Day Three, Event Three, Headache Three

This is not #$%&ing fair.

I didn't drink last night. I didn't hang out late with my friends. I didn't stay up watching television. I was a good girl. I even went to sleep while my roommates were still talking. AND I STILL WOKE UP WITH A #$%&ING HEADACHE.

It's not fair, it really isn't. I was feeling so good--SO GOOD--on Thursday as I was driving up from Chicago for the tournament this weekend. Even strangers were noticing. I was glowing, I was so happy about finally getting started working on my book again. I had pages written! I had an outline for the rest of the chapter I'm working on! For the first time in over three years, I could see how I was actually going to finish writing this book! I had hope! I had a plan! I had confidence in myself and my work!

I was such an idiot. It never lasts. Eeyore, that's who I am. Give me one good day, one really good day when I feel confident, strong, capable, and--BAM!--I come down with the flu. Or, as this weekend, chronic headaches on waking. My head is pounding, I can feel the pain driving straight from my frontal lobe all the way back to the occipital, like a railway spike pinning me to the bed. The first day I told myself it was the martini I had the night before, but even then it seemed like something more than just a hangover. Yesterday I thought maybe it was that I hadn't had enough caffeine, but I had plenty of coffee to drink over the course of the day. This morning, who the #$%& knows? Maybe I haven't been drinking enough broth? But, no, I remembered to bring my bouillon cubes, and I have been drinking them regularly. And taking Tylenol two or three times a day. And drinking plenty of water, even at the risk of having to go to the restroom yet again. (No small risk given how hard it is to get out of a fencing uniform on the fly.) But can I make this headache go away? Ha. You've got to be kidding. Even my hair looks stupid this morning, and don't get me started about the bags under my eyes.

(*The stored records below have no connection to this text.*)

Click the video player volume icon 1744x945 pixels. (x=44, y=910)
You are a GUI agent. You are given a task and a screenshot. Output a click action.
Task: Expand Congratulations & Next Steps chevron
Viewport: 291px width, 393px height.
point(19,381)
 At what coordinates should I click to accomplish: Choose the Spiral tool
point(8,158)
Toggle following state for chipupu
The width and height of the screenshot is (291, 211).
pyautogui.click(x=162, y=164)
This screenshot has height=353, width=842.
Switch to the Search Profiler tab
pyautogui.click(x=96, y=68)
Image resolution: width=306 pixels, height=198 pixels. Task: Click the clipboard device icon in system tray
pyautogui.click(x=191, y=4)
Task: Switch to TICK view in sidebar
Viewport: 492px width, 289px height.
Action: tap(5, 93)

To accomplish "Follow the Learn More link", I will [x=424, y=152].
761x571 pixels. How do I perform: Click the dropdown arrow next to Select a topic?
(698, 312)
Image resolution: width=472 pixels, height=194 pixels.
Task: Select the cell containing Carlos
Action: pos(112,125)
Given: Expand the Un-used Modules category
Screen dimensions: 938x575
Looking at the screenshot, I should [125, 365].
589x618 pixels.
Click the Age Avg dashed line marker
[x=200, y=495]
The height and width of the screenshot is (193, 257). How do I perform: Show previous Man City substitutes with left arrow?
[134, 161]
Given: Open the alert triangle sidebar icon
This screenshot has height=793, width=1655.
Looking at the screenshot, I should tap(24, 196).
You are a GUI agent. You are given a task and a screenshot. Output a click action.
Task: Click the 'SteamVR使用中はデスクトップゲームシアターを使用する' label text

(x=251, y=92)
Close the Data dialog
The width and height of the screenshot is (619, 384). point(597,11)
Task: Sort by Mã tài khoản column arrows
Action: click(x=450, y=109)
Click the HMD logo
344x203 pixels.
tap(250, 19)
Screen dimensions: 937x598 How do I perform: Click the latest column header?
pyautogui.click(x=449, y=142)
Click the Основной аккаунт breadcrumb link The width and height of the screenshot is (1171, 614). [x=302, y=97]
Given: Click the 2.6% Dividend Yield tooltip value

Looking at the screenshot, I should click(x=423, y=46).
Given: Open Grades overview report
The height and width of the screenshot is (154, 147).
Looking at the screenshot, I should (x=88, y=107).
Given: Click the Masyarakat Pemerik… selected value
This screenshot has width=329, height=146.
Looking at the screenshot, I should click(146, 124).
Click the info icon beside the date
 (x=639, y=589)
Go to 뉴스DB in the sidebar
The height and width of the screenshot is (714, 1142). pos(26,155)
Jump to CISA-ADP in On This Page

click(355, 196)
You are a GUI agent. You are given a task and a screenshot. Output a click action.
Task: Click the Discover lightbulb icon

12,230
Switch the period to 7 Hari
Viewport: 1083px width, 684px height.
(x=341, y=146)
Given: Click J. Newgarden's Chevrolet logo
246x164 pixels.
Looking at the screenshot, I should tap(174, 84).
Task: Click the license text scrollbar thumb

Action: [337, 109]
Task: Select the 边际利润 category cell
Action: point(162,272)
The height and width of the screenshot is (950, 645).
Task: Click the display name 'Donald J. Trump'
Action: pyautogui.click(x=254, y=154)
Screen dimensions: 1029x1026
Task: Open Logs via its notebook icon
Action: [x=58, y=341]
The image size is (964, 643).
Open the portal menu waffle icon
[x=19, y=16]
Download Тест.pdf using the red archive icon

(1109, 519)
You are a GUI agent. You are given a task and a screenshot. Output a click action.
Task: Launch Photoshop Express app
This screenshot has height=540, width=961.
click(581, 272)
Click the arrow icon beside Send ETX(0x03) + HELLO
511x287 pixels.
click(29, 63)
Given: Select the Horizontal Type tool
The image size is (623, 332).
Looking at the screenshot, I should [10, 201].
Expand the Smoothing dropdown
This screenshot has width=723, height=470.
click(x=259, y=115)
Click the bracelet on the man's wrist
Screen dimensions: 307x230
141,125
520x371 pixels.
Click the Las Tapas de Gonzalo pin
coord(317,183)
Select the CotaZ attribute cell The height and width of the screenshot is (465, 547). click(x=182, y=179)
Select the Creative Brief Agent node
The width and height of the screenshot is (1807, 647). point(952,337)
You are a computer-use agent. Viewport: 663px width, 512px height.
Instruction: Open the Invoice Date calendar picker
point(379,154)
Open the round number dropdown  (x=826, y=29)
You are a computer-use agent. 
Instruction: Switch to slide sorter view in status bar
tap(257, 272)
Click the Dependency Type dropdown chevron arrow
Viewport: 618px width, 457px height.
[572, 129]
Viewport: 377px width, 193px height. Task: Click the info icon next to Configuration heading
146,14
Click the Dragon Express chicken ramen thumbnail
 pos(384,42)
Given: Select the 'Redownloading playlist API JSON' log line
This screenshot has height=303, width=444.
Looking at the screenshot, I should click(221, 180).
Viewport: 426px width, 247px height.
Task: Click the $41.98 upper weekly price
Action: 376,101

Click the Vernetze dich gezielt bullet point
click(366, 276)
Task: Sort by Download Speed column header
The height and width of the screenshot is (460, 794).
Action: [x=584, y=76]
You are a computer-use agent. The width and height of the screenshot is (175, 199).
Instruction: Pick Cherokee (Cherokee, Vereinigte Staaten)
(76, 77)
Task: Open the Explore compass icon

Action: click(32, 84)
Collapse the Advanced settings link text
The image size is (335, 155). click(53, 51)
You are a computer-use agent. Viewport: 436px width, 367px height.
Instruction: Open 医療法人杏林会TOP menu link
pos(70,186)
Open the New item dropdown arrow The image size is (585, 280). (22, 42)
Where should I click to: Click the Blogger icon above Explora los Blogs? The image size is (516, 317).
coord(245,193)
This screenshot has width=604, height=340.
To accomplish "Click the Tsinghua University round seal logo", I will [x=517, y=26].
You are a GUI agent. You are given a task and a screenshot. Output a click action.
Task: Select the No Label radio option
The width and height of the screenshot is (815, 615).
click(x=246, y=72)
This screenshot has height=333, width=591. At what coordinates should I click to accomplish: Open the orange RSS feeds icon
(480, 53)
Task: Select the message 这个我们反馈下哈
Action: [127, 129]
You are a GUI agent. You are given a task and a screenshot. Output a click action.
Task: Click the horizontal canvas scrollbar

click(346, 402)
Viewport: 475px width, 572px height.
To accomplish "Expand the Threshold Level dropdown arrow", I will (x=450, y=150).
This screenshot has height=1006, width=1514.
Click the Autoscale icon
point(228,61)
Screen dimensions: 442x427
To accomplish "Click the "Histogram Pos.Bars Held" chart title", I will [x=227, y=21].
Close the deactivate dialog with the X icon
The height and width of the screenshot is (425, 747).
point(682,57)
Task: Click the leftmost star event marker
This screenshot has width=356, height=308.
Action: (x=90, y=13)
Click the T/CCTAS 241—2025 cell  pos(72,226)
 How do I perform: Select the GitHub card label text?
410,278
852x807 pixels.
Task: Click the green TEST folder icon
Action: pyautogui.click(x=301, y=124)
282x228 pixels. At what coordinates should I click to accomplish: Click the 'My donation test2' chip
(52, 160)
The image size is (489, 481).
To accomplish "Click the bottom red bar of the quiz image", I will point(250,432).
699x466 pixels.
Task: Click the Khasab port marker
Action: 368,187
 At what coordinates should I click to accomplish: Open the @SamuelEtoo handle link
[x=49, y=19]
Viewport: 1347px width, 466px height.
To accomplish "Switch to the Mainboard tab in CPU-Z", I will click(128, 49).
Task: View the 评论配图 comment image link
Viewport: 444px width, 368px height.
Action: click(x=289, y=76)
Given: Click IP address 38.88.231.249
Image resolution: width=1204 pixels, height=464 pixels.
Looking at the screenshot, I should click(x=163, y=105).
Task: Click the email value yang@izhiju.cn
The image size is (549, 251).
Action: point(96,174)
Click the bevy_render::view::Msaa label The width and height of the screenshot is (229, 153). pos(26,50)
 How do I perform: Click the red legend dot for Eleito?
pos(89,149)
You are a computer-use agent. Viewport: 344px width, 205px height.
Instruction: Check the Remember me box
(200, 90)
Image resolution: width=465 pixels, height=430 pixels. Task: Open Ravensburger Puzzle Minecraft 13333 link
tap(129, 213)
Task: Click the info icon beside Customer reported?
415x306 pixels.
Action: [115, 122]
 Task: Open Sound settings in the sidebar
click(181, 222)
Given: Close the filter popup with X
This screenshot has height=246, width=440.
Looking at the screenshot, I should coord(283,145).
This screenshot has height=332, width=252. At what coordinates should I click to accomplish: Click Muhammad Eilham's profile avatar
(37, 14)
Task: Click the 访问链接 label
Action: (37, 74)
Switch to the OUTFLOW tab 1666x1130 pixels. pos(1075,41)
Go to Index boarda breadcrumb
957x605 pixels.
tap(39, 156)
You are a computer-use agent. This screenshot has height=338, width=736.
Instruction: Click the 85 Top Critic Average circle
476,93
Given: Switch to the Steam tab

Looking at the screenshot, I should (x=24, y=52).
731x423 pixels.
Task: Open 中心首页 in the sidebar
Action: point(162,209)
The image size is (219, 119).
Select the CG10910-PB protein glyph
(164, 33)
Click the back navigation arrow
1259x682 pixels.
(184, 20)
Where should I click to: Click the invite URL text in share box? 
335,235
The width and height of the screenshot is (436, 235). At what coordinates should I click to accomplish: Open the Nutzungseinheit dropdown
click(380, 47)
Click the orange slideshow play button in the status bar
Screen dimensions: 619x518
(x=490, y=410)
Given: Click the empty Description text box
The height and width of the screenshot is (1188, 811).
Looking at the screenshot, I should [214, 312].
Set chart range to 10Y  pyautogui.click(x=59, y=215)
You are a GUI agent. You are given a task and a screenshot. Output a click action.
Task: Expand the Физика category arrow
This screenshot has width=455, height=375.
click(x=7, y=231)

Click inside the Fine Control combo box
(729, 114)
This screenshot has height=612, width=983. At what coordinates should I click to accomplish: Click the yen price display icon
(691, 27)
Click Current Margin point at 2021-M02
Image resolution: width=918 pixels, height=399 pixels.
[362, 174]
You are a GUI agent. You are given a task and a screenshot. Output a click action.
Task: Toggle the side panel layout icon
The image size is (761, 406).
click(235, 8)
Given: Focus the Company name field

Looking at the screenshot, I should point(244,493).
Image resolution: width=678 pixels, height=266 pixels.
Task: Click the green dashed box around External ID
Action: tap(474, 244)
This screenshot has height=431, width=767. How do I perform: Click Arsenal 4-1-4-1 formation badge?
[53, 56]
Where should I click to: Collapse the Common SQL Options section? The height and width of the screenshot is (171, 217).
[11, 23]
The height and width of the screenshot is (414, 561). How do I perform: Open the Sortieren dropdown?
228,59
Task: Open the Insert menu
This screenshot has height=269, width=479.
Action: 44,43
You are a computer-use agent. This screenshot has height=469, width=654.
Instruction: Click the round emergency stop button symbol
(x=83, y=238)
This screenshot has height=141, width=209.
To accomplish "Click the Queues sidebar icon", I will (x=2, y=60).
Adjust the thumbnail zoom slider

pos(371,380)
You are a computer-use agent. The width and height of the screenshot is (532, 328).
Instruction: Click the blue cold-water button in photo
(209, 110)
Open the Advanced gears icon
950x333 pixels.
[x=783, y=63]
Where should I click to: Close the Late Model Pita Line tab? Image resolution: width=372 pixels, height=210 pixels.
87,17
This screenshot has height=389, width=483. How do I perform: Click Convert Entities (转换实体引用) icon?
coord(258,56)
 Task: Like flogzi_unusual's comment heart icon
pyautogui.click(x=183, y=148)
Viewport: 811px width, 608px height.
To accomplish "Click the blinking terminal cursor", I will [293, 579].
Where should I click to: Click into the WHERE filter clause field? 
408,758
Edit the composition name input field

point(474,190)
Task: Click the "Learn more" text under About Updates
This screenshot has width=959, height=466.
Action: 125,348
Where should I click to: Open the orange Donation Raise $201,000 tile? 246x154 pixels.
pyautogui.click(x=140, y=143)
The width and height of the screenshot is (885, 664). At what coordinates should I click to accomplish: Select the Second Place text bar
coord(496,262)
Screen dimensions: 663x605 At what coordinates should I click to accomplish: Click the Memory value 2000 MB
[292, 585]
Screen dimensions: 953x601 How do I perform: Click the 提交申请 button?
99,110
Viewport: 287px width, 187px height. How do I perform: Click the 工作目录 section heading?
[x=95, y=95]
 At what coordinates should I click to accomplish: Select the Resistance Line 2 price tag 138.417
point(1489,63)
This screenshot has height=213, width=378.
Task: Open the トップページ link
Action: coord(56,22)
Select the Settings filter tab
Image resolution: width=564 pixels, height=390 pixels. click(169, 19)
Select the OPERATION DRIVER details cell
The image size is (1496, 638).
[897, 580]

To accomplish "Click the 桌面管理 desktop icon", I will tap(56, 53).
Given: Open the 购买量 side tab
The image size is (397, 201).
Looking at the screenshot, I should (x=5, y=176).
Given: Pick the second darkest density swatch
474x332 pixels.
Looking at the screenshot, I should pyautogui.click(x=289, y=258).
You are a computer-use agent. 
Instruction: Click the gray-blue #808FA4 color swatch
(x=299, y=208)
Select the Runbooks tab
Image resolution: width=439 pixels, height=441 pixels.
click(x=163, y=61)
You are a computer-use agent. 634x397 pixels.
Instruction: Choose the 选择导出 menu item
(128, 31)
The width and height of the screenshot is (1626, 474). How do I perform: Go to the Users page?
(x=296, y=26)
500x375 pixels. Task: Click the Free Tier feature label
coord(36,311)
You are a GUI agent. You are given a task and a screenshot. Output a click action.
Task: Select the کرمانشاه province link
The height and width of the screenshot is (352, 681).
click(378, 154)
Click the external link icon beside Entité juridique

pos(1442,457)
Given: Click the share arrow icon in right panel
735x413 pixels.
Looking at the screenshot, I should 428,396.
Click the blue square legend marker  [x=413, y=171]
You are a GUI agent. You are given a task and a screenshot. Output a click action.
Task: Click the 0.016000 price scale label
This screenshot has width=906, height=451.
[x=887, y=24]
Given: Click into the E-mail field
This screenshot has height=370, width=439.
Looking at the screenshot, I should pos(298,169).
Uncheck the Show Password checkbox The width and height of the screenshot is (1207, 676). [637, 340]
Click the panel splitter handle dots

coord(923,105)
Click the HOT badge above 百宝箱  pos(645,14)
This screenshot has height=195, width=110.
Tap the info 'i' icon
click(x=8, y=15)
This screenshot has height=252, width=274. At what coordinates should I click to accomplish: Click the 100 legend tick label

Why?! Why is this happening to me this weekend? I totally lost it yesterday during my pools. Not the bouts, although I only won 2 out of my 6. Not my Right Focus, although it clearly wasn't working as well as I'd like. But my confidence--shot to #$%&ing hell yet again. I thought Americans were supposed to be suffering from an excess of self-esteem. How was it that Jamie Lee Curtis put it in one of her children's books? "I'm gonna like me." "I'm gonna like me whatever I do, because I'm okay, and so are you." No, I just made that up, I haven't read the book, but our priest quoted from one of Curtis' books once in one of his sermons. Kids these days, he told us, are taught that it doesn't matter what they do, how they behave, what they actually achieve. All that they are taught is that they are great--and so the United States is falling further and further behind the rest of the world in math and science and everything else where discipline and skill actually come into play.

Well, somehow I missed getting that happy pill. What I would give to have one whole day, just one day, during which I didn't have a thought about how crap I was. Self-esteem? I barely know how to spell it, much less feel it. You may be okay, but I suck. And, no, don't try to cheer me up by reminding me of all of the things that I have accomplished. It's all fake. A fluke. Nothing compared to what others have done. Who the #$%& do I think that I am, trying to learn to do anything, never mind my age? I sucked when I was a child, I sucked when I was a teenager, I sucked when I was a young adult, and I suck now at middle age. And I will probably still suck when I am old, if I live that long. I don't even know why I bother getting up in the morning. What's the #$%&ing point? No matter what I do, no matter how hard I try, I will never be worth anything more than a good horse.* Mediocre, nothing to write home about.

And now I feel sick. I guess it's time to get dressed and go suck on the strip again.

*It's true, it's on my tee-shirt. My wergild as an associate professor: "One good horse."